I’m pretty excited right now, because I’m not that far away from the launch of a project that I’ve been working on almost nonstop for the past several weeks. It’s involved the writing of several thousand lines of code, more than a few sleepless nights (thank you, coffee), and flurries of emails and text messages. I’m not going to reveal it just yet, because we’re only 95% of the way there and I need to wait until it’s completely ready.
No, what I want to do is take a break from writing code and just write for a while: write about the origins of this project, what it means to me, and why it means so much to me. It’s fairly difficult to talk about something without saying too much about it, so if it seems at times like I’m being vague or obtuse, I probably am.
When I was a kid, I read a lot, and I mean a lot. I also read fast. When I was twelve years old, I had to spend a Saturday at my grandmother’s house because my mother had to work that day. I went to the library after school on Friday and checked out three or four books—my usual routine for the weekend. That Saturday, I took Harper Lee’s To Kill a Mockingbird with me to my grandmother’s house.
When I arrived at my grandmother’s house, I settled into a quiet, sunny corner and started reading. Five hours later, I had finished the book. Because I had done nothing but read, I was both starving and busting for a pee. This was due less to my dedication to reading and more to Harper Lee’s having had created a world that was so beautifully described, so carefully delineated, that in the space of a few hours, I managed to live a handful of summers in a southern town several decades before. It was impossible not to.
Now any kid who can read like that is going to take a lot of shit from other people, and I certainly did.
But as much as I enjoyed reading To Kill A Mockingbird (and to this day, it remains high on my list of books you must read because they will change your life), there were other books, other types of books, that I preferred to read.
I’m referring, of course, to science fiction and fantasy.

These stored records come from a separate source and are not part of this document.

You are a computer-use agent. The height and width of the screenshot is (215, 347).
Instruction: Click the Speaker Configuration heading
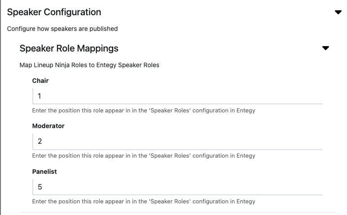[x=54, y=12]
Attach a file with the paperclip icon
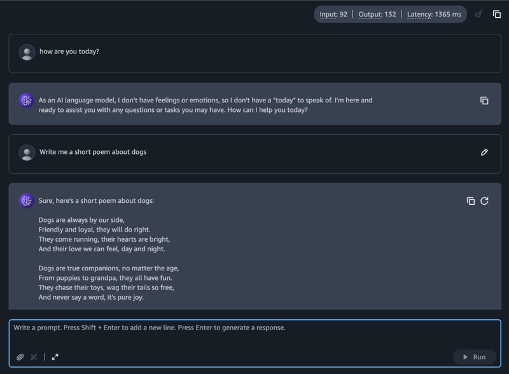The image size is (509, 374). [20, 357]
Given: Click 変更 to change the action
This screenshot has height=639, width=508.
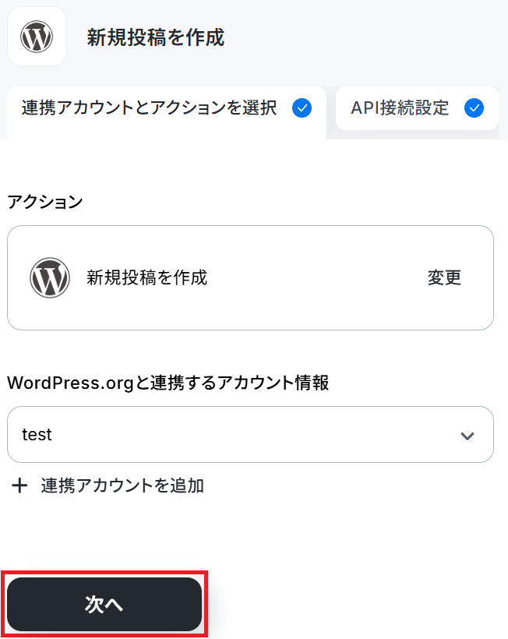Looking at the screenshot, I should [x=444, y=277].
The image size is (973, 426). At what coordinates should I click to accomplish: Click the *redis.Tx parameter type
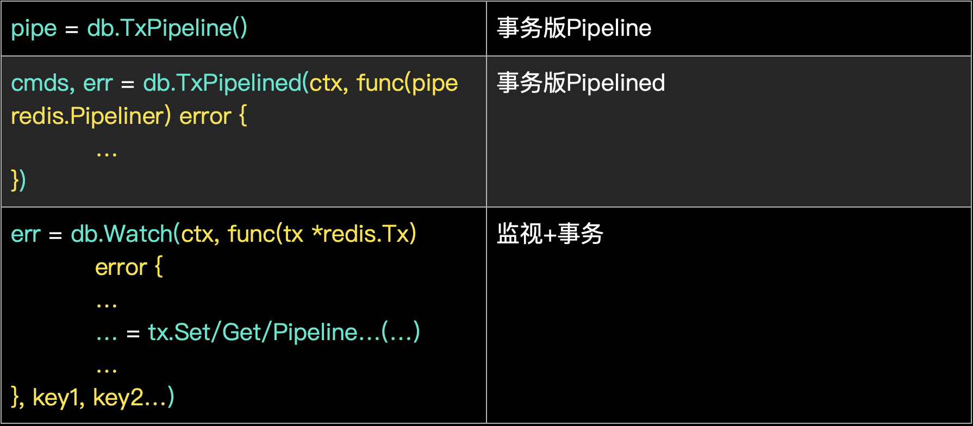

The problem here is that if reading a lot makes you an outsider, then reading a lot of science fiction and fantasy really makes you an outsider. I didn’t just take shit from my fellow students, I also took shit from the adults around me, including teachers. “When are you going to quit reading that crap and pick up a real book?” they’d ask, not just once, but over and over again.

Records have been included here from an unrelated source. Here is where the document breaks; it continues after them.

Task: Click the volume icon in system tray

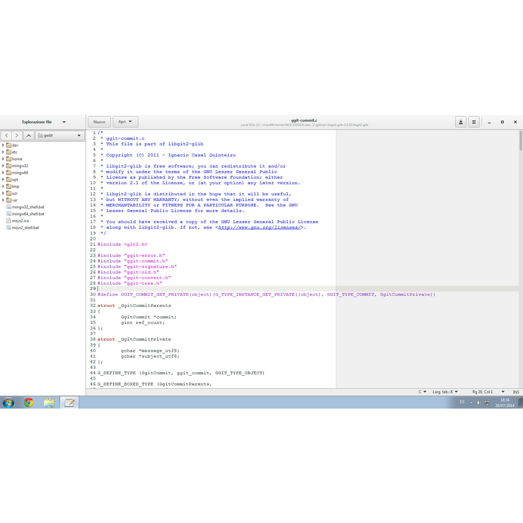Action: (x=479, y=402)
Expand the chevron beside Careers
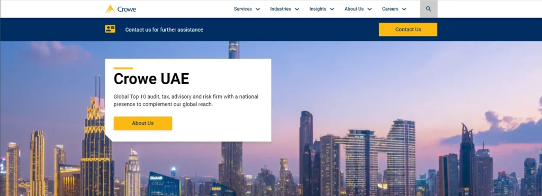 click(404, 10)
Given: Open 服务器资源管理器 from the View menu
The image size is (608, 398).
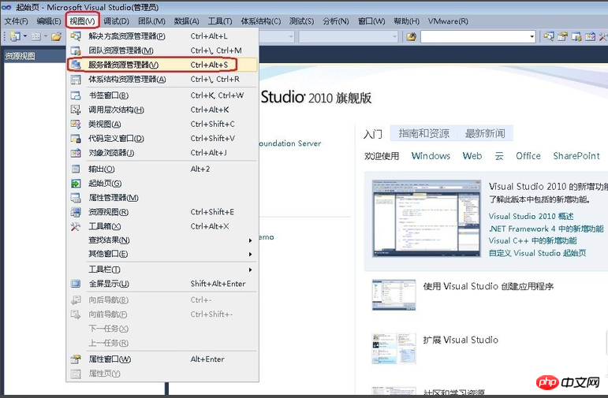Looking at the screenshot, I should point(123,65).
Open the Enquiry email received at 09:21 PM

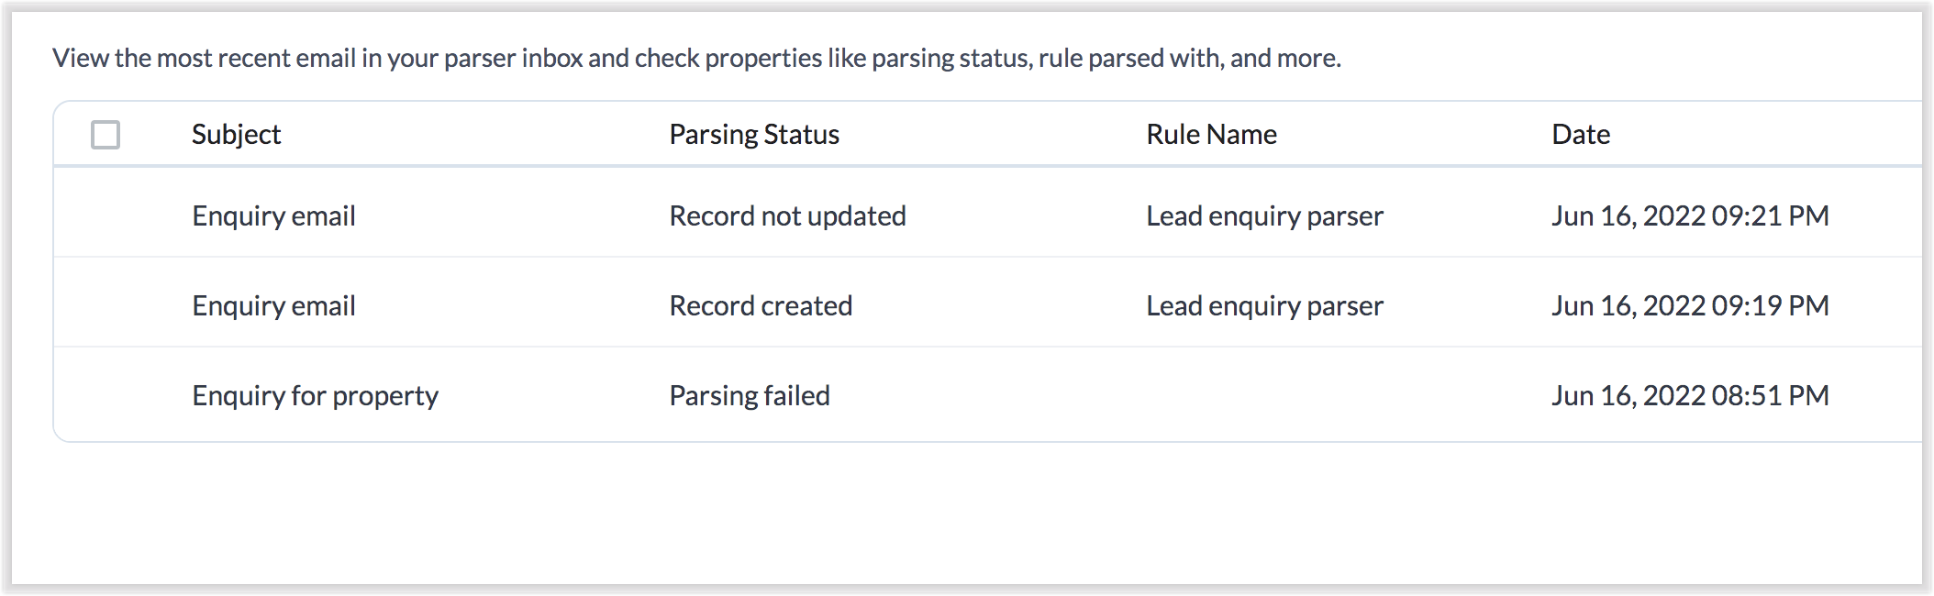[273, 216]
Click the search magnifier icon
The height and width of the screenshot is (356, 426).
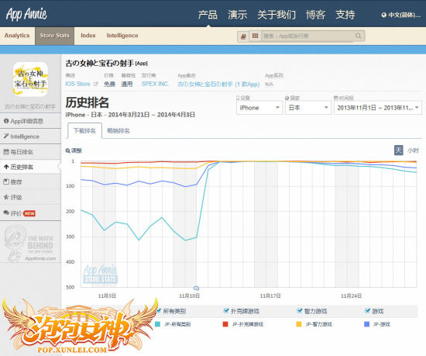[x=358, y=36]
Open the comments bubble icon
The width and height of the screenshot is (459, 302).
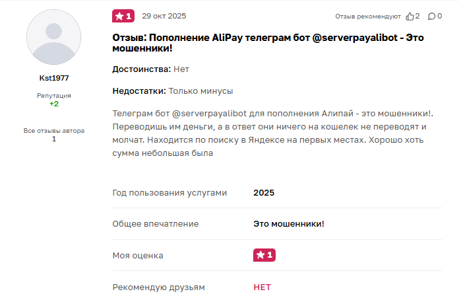pos(431,16)
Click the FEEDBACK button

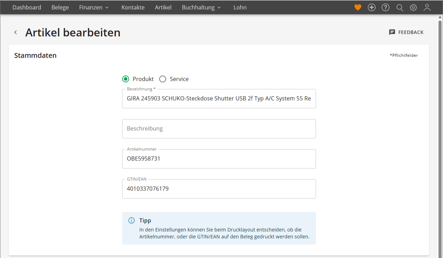[406, 32]
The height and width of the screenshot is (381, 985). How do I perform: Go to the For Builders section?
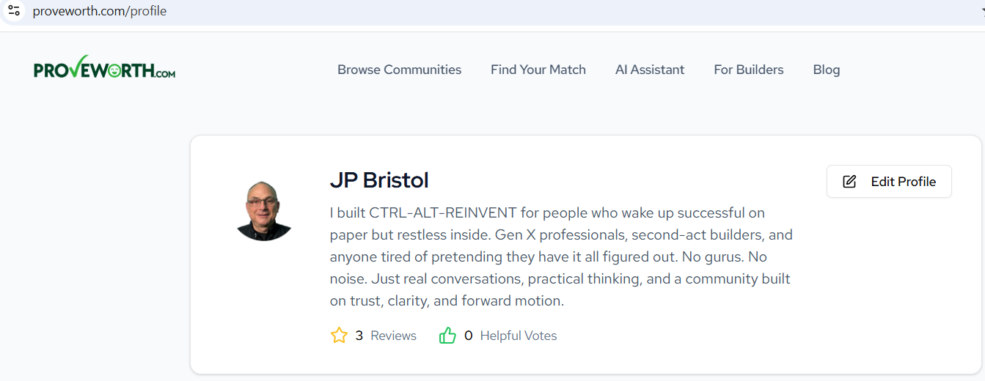tap(748, 70)
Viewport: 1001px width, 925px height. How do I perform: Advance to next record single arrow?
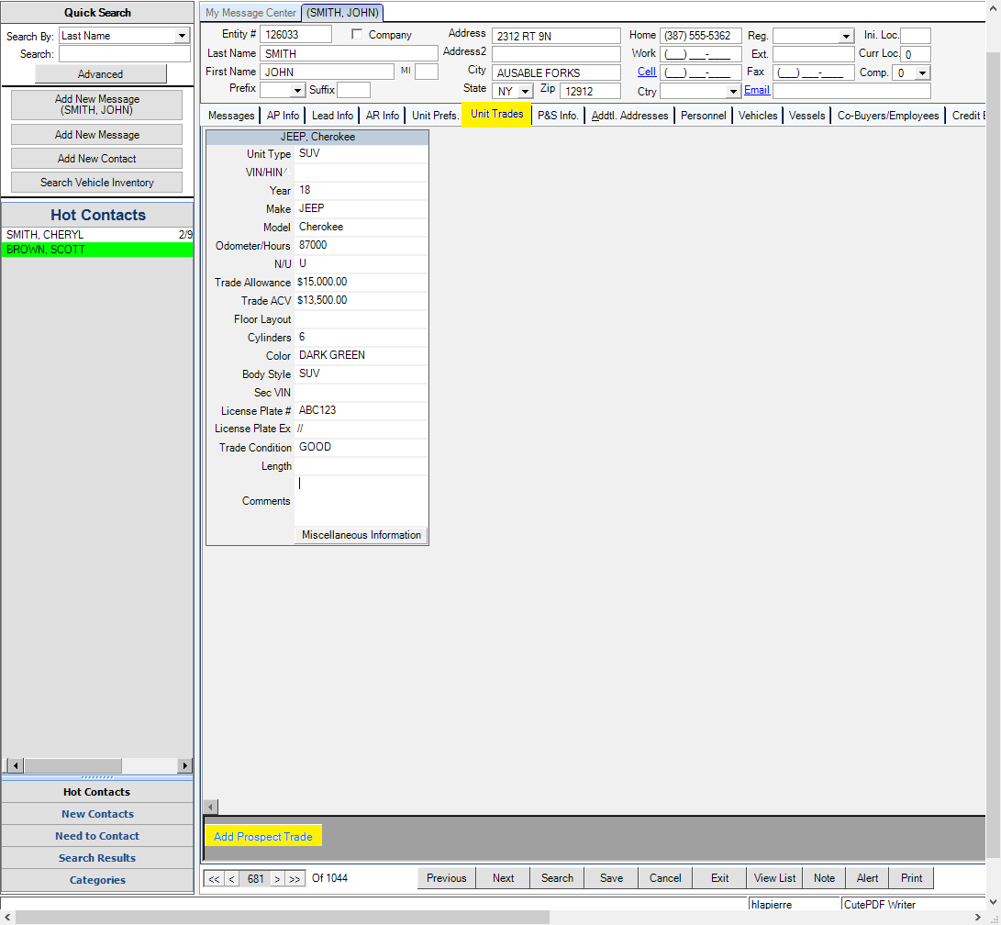(x=277, y=879)
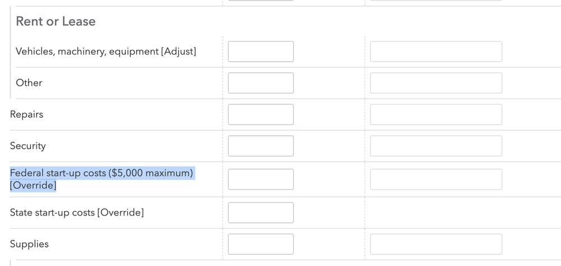Focus first-column Federal start-up costs field
The image size is (561, 266).
tap(261, 180)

But before I get too far into what these stories meant to me, and continue to mean to me, I feel obligated to point out a few things.
First, not all adults felt this way. A few of them were just happy that my friends and I were reading at all. But there was only a single teacher that I can remember who was elated that we were reading fantasy. (That clunker, The Chronicles of Narnia, and this in fifth grade.)
Second, quality in the science fiction and fantasy fields wavers quite considerably, sometimes even within a single author’s oeuvre. (Murray Leinster comes to mind here, as does Robert E. Howard.) This is partly due to the nature of criticism, because critics often fail to understand or appreciate these genres in any but the broadest strokes. If all that gets recognized are the broadest strokes, there is a natural human tendency to produce only the broadest strokes.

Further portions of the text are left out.